- **LIST OF TASKS**:
1. In the text on hearing loss, which fluid fills the scala media?
2. List every symbol that the text on hearing loss uses to classify nonsyndromic genes or loci by inheritance mode, with the mode each one stands for.

[[ TEXT EXCERPT open ]]

The auditory system bears one of the most intricate mechanisms of sensation ability in humans. The inner ear, a fluid-filled organ, is responsible for transforming the mechanical energy of the sound waves into electrical stimuli, which will eventually be translated in the brain. Anatomically, the inner ear is divided into the auditory and vestibular systems. While the auditory system is responsible for sound sensation, the vestibular system is responsible for three dimensional orientation and gravity perception. The similarities between these two systems often leads to balance disorders in hearing impaired individuals. The auditory system is composed of a snail-shaped cochlea. The cochlea is a fluid-filled tube coiled in a spiral shape around the modiolus. Upon viewing a longitudinal cross section, the cochlear canal is divided into three compartments (scalae). The scala media filled with endolymph, lies between two larger perilymphatic filled compartments, the scala vestibuli and scala tympani.
Given the complexity of the hearing mechanism, it should come as no surprise that a panoply of genes have been discovered to be involved in hearing loss. To date, more than 50 genes and 80 additional loci have been linked to various degrees of hearing impairment (Figure 2). Taking advantage of standardized nomenclature, a common classification of the loci and genes for hearing impairment has been established (HUGO Gene Nomenclature Committee). Depending on the inheritance mode, the nonsyndromic genes or loci are classified accordingly: DFNA (dominant), DFNB (recessive), DFNX (X-linked), DFNY (Y-linked), and DFNM (modifier). Additional specific symbols are used for different forms of hearing loss including otosclerosis (OTSC), auditory neuropathy (AUNA), and mitochondrial (MRTNR, MTTS) genes. For each locus, the relevant symbol is depicted with a number next to it, designated by the chronological order of its discovery. Routinely updated, the Hereditary Hearing Loss Homepage provides an open and reliable resource for all listed genes and loci.
Similar to other sensory loss, hearing impairment has a wide spectrum of etiologies originating from both environmental and genetic factors. Prolonged exposure to high intensity sound poses high risk for auditory function and can lower hearing thresholds. Acoustic trauma, as a result of a sudden loud noise, can lead to temporary and/or permanent hearing impairment. Among environmental factors, different viral infections, as well as neonatal anoxia and hyperbilirubinemia, can also cause permanent hearing defects. Long term augmentation of ototoxic drugs such as aminoglycoside and gentamicin antibiotics has an adverse effect on the auditory system and accounts for hearing defects. Unlike the genetics factors dictated by hereditary information, some of the environmental factors can be reduced and avoided by raising awareness for appropriate protection.

[[ TEXT EXCERPT closed ]]
[[ SUPPLIED DATA open ]]

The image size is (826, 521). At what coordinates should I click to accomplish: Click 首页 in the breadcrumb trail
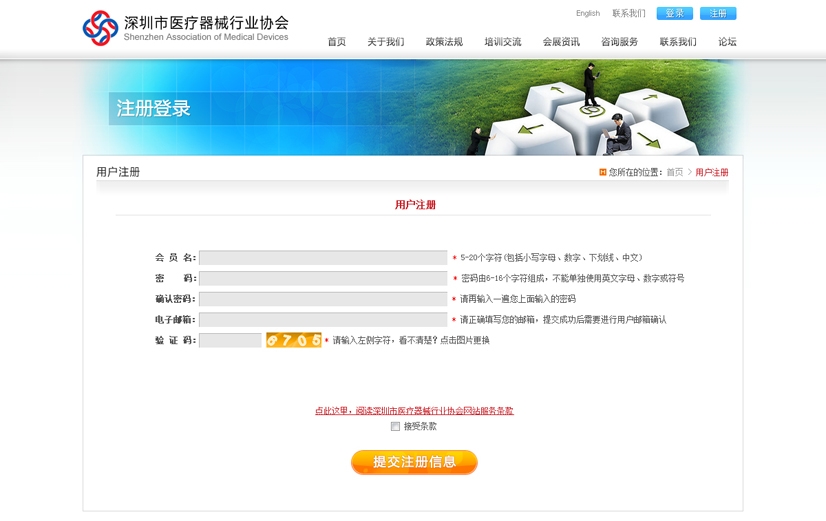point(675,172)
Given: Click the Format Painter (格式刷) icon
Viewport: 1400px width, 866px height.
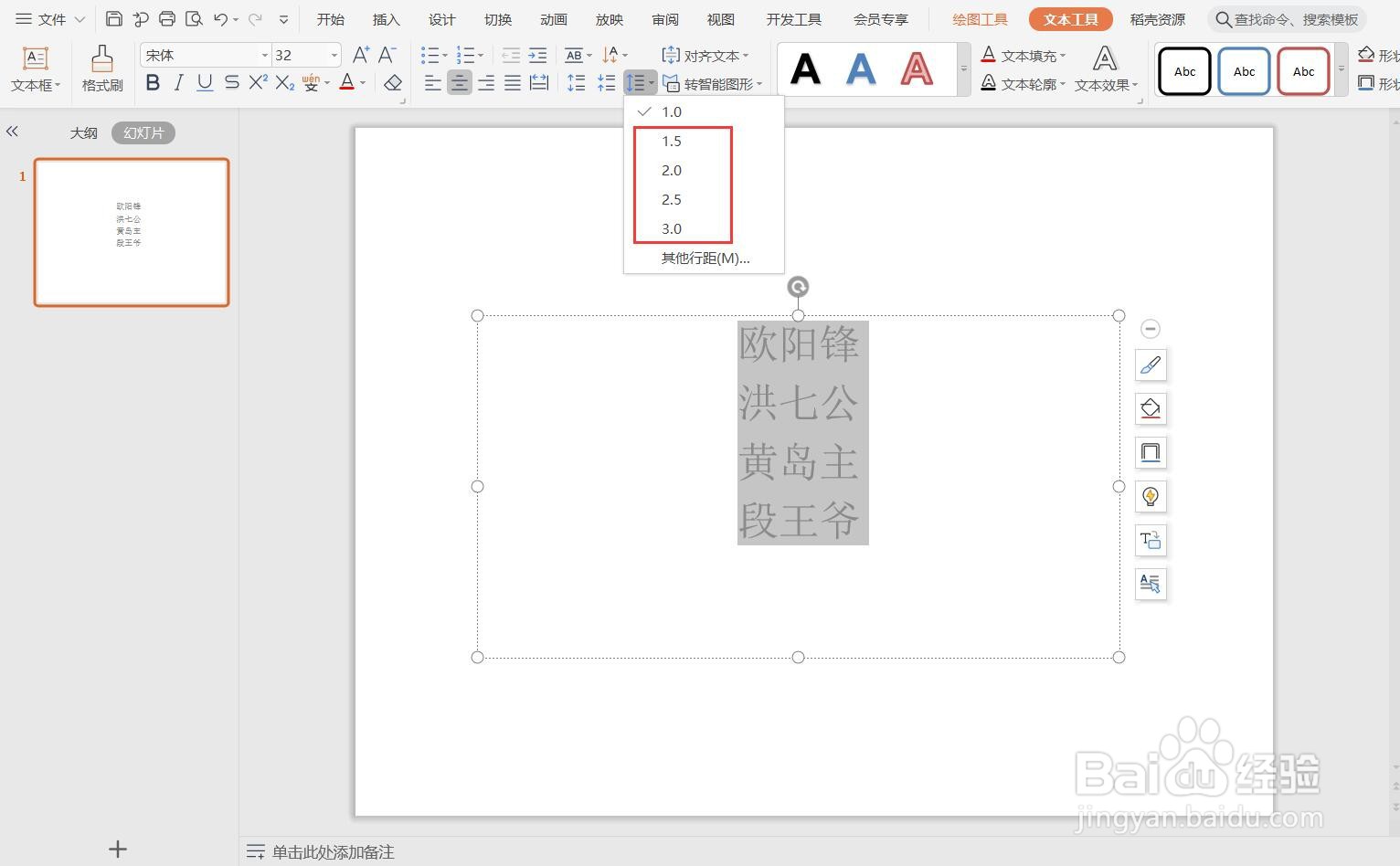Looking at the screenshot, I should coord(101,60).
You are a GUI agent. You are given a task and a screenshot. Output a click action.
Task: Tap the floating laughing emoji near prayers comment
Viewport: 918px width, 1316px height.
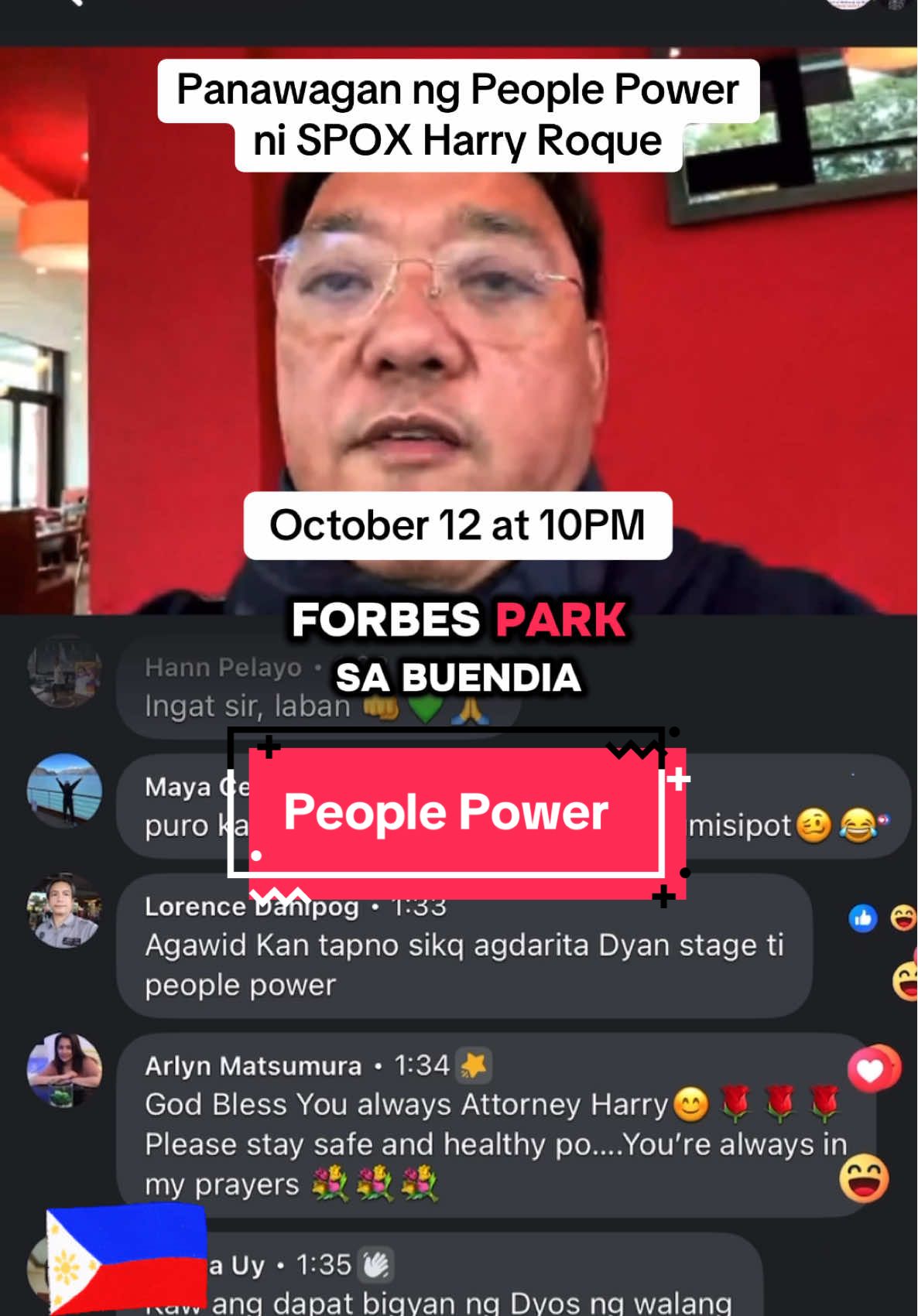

[[ SUPPLIED DATA closed ]]
[[ SUPPLIED DATA open ]]

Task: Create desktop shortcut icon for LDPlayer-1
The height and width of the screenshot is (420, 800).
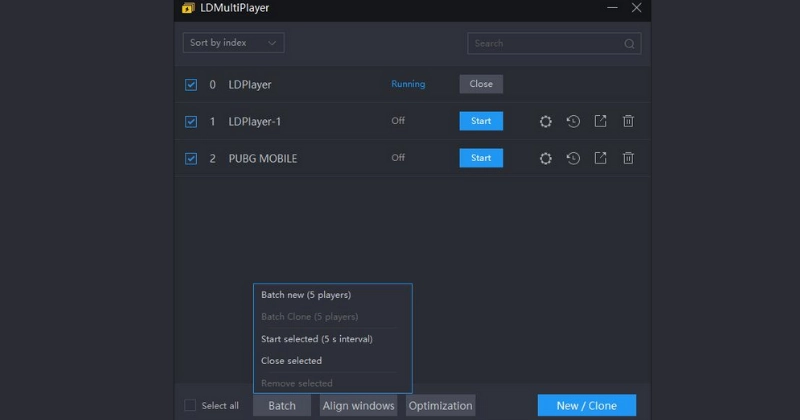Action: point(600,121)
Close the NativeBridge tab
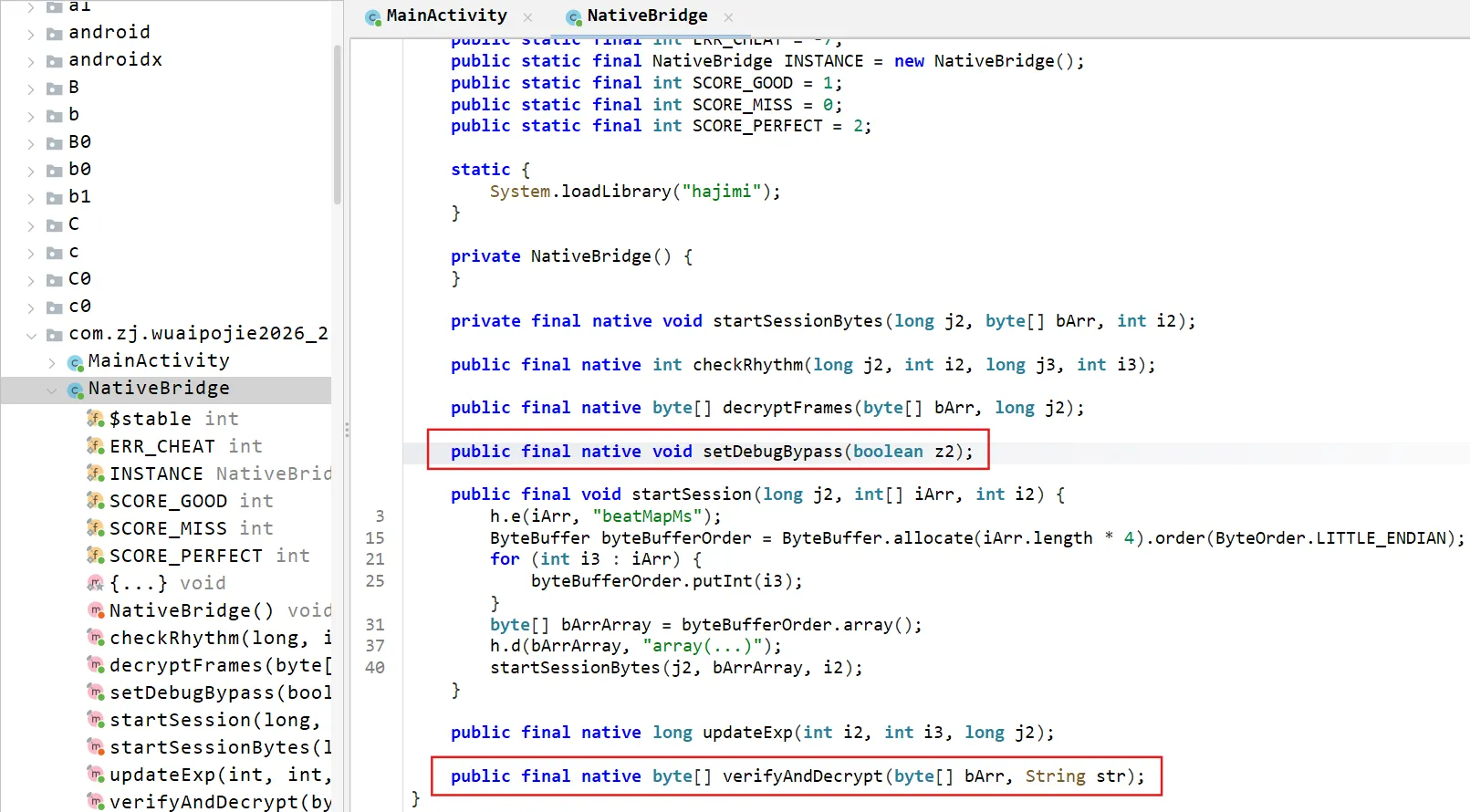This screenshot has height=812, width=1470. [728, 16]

[[ SUPPLIED DATA closed ]]
[[ SUPPLIED DATA open ]]

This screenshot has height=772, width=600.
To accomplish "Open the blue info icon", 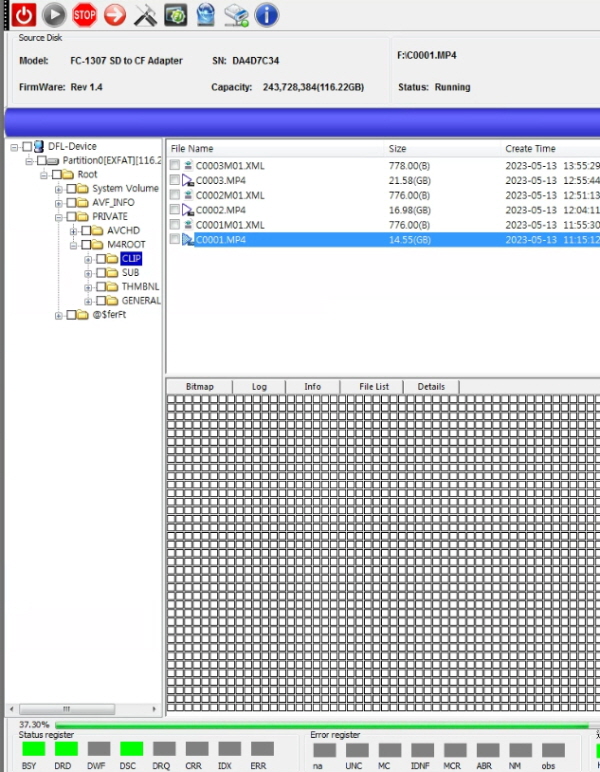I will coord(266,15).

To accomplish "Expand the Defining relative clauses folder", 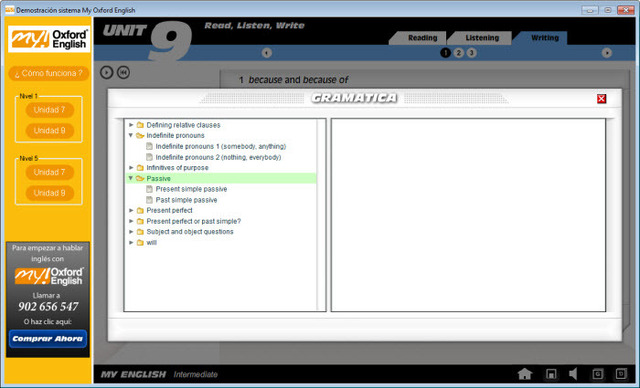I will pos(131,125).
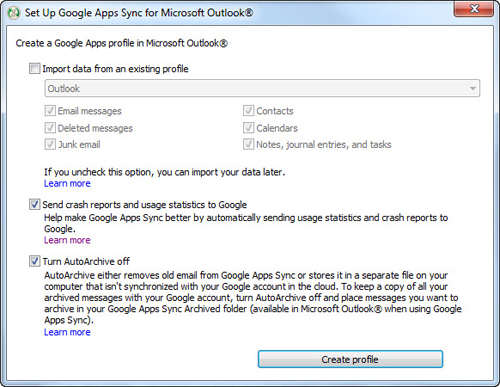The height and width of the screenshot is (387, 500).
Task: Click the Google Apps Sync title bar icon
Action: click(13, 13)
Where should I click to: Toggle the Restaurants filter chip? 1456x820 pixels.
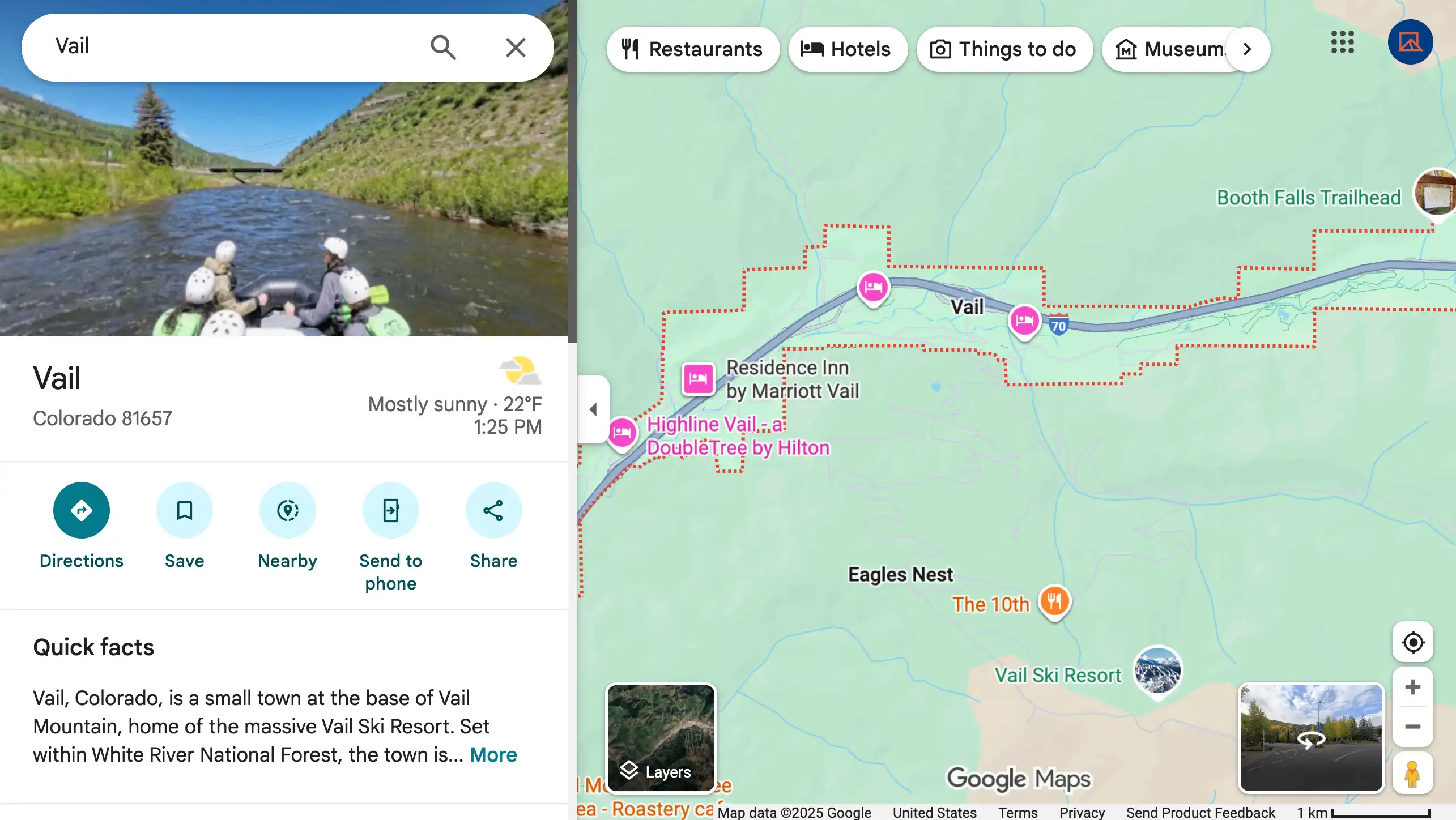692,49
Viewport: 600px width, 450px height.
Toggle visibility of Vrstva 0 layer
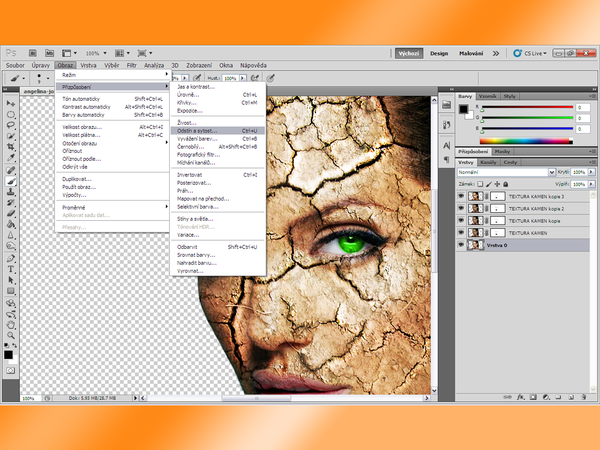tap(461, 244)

[[ SUPPLIED DATA closed ]]

- **RESPONSES TO THE TASKS**:
1. Endolymph.

2. DFNA (dominant), DFNB (recessive), DFNX (X-linked), DFNY (Y-linked), DFNM (modifier)